--- What is required ---
Look below for the line holding "Given: Open the views" and the line holding "Task: Select the 'Slept". Repeat those two and everything between, exactly.

--- Extracted material ---
=== Section Start ===

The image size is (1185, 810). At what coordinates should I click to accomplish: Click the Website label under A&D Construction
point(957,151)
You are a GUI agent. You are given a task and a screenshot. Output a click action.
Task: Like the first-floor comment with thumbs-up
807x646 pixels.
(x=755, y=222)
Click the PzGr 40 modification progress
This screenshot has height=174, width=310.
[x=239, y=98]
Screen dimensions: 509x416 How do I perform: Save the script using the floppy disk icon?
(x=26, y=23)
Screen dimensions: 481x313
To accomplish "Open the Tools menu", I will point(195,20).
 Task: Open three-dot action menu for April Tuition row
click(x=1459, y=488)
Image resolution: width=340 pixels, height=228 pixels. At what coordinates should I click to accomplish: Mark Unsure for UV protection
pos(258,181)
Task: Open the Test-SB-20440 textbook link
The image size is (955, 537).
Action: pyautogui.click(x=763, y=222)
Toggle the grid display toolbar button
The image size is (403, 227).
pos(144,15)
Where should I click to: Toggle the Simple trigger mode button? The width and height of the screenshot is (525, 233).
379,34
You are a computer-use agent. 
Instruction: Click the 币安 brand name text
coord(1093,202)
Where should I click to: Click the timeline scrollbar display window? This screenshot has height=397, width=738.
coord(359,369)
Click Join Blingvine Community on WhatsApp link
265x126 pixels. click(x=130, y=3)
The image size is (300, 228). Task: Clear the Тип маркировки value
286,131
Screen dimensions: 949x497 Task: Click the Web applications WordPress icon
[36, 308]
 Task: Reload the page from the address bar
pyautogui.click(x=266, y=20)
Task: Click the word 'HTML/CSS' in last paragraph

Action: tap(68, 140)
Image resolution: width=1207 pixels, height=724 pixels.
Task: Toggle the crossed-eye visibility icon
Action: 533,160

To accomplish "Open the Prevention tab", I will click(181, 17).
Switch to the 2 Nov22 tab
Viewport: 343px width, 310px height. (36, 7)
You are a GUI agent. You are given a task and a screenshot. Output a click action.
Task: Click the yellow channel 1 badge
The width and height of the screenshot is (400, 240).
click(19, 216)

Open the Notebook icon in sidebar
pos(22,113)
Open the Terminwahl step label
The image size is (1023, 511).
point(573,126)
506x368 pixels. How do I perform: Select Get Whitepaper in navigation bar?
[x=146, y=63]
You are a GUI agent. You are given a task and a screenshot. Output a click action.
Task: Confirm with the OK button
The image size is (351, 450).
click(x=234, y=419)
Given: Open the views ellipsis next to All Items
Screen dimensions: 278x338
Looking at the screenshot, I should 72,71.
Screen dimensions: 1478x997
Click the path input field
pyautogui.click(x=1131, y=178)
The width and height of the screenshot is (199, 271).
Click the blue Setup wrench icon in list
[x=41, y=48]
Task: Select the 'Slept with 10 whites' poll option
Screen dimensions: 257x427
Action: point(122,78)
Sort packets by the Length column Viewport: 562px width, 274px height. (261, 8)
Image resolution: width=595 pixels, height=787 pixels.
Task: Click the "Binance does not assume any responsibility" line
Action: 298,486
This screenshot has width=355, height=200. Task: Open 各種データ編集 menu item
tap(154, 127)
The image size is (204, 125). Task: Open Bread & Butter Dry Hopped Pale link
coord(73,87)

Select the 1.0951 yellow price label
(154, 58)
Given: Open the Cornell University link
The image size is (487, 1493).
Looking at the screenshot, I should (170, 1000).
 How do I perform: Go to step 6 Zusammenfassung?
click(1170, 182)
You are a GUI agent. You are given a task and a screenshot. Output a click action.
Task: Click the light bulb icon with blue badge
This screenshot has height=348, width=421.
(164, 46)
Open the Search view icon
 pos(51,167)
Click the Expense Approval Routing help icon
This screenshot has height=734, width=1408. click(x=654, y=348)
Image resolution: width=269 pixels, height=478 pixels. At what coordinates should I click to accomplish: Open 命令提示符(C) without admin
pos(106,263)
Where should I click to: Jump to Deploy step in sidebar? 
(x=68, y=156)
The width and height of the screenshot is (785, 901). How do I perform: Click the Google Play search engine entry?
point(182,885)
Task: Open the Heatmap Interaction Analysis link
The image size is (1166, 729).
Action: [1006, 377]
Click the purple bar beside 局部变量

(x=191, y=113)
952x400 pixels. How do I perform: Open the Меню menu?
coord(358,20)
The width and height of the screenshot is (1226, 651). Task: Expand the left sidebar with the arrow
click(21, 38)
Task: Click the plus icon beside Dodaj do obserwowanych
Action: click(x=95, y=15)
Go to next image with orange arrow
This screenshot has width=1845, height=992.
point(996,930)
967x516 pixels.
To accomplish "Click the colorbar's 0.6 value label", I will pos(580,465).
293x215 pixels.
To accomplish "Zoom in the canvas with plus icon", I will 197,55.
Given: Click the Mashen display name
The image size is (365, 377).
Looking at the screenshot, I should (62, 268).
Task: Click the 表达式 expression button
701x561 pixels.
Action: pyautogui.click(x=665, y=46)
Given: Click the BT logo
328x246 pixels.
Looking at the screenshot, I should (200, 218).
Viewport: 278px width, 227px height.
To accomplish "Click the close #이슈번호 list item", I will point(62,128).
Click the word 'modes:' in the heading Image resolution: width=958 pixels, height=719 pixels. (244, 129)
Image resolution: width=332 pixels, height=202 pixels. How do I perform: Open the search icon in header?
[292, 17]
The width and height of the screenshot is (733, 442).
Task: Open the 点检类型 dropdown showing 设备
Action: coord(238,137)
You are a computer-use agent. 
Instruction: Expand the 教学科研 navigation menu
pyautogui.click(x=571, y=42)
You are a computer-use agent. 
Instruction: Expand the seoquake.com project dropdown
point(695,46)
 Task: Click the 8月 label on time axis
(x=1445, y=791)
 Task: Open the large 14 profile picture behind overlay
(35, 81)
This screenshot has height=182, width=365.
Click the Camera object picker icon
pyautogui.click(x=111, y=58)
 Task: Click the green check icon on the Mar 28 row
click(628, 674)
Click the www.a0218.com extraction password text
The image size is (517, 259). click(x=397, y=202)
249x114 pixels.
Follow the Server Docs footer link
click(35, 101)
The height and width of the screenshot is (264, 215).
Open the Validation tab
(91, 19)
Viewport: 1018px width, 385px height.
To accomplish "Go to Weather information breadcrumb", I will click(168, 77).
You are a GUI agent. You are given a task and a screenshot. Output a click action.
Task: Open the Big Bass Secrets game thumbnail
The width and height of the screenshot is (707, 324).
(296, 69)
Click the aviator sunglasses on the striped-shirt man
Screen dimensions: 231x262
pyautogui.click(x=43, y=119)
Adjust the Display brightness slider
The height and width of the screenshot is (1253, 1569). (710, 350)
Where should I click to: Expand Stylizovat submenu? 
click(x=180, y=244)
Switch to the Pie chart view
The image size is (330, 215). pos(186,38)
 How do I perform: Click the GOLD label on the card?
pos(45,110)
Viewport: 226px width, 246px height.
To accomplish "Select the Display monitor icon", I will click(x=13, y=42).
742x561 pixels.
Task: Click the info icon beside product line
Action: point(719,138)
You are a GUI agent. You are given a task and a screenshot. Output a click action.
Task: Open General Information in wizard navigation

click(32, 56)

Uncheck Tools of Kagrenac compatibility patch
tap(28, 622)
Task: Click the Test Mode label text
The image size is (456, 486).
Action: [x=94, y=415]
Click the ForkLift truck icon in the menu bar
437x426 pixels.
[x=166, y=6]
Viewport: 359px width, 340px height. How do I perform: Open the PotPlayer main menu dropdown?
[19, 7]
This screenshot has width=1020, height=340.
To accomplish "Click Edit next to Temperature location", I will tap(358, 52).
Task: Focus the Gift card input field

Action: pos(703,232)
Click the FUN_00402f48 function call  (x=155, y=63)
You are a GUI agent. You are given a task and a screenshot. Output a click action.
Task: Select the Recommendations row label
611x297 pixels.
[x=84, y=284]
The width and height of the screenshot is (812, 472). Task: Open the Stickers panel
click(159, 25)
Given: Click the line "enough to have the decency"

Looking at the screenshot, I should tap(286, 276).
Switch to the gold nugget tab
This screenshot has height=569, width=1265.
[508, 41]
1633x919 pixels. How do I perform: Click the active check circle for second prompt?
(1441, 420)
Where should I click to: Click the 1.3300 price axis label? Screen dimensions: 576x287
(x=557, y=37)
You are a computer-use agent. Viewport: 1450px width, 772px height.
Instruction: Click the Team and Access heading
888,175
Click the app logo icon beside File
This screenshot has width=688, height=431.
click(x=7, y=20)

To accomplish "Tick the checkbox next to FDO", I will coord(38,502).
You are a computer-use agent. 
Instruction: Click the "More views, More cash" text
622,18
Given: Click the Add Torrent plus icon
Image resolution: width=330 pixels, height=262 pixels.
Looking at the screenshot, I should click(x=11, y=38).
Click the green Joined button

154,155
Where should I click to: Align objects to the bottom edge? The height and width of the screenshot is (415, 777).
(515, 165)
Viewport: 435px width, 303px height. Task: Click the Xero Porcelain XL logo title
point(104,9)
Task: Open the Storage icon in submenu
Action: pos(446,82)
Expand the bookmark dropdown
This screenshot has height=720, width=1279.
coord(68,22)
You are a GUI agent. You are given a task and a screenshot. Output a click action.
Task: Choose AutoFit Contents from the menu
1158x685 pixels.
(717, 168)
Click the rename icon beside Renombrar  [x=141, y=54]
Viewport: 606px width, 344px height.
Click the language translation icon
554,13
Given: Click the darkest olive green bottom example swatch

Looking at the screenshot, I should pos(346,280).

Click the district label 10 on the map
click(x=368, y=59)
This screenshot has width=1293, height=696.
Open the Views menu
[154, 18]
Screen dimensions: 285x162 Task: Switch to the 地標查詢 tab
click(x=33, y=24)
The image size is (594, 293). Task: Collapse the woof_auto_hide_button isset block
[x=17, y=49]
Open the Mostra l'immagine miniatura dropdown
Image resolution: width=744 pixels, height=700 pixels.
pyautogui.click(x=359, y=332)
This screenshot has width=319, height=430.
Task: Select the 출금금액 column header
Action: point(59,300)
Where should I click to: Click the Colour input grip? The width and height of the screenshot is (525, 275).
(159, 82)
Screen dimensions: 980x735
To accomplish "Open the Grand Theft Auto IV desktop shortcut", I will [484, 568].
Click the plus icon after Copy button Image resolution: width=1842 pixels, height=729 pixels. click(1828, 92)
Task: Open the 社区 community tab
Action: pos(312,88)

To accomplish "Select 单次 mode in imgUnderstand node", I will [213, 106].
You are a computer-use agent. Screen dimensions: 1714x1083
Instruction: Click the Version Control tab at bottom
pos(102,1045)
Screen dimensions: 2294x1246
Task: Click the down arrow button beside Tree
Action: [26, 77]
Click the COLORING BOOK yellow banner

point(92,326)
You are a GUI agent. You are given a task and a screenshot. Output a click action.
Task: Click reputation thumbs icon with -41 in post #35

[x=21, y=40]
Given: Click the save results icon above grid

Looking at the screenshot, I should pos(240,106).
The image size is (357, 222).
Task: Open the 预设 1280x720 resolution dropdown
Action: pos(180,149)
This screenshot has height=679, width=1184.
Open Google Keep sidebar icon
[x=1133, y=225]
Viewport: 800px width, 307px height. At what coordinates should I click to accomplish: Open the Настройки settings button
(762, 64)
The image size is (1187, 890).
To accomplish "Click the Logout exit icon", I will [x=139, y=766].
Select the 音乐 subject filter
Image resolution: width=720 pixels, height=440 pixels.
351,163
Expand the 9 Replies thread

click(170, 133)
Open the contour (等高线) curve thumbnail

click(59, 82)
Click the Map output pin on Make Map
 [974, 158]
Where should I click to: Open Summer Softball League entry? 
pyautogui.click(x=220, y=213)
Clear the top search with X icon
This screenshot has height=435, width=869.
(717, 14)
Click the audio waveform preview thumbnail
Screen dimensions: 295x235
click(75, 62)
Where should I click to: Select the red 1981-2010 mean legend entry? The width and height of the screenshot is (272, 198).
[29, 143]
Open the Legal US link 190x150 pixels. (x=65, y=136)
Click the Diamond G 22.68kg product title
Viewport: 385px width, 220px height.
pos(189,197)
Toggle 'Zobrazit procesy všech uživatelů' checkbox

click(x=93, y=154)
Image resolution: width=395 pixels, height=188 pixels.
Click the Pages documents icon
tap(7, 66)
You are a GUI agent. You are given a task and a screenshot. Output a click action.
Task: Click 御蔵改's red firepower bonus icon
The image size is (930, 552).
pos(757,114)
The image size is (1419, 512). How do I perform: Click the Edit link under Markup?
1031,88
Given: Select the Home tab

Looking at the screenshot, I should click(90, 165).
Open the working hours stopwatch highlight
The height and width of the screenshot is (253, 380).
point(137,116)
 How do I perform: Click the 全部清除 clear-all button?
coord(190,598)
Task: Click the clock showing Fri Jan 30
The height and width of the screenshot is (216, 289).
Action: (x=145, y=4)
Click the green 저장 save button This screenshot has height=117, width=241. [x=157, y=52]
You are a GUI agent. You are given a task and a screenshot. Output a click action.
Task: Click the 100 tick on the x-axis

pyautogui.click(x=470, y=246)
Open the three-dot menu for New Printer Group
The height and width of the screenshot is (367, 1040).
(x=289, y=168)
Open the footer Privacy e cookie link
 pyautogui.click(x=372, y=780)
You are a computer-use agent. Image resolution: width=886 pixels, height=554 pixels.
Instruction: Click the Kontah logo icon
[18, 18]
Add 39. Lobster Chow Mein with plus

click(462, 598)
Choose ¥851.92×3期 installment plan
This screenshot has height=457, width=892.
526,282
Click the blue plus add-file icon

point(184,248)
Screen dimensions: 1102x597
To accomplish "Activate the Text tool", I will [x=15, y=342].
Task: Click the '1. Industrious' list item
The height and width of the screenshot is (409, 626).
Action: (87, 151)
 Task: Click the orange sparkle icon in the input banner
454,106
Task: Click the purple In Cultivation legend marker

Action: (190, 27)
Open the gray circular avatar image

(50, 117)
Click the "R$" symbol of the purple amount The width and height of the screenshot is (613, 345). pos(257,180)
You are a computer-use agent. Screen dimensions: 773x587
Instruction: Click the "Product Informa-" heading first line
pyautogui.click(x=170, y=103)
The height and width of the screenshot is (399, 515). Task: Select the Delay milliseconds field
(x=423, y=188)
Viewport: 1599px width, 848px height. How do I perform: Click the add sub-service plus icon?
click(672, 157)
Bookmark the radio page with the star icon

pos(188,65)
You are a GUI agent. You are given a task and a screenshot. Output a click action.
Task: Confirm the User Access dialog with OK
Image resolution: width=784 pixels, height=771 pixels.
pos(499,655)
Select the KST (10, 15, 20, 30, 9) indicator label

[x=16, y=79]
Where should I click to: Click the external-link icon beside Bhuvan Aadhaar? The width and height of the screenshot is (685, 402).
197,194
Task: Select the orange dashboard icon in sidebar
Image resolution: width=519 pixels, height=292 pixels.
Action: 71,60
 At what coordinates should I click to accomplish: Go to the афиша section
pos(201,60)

=== Section End ===

--- Expected output ---
Given: Open the views ellipsis next to All Items
Screen dimensions: 278x338
Looking at the screenshot, I should 72,71.
Screen dimensions: 1478x997
Click the path input field
pyautogui.click(x=1131, y=178)
The width and height of the screenshot is (199, 271).
Click the blue Setup wrench icon in list
[x=41, y=48]
Task: Select the 'Slept with 10 whites' poll option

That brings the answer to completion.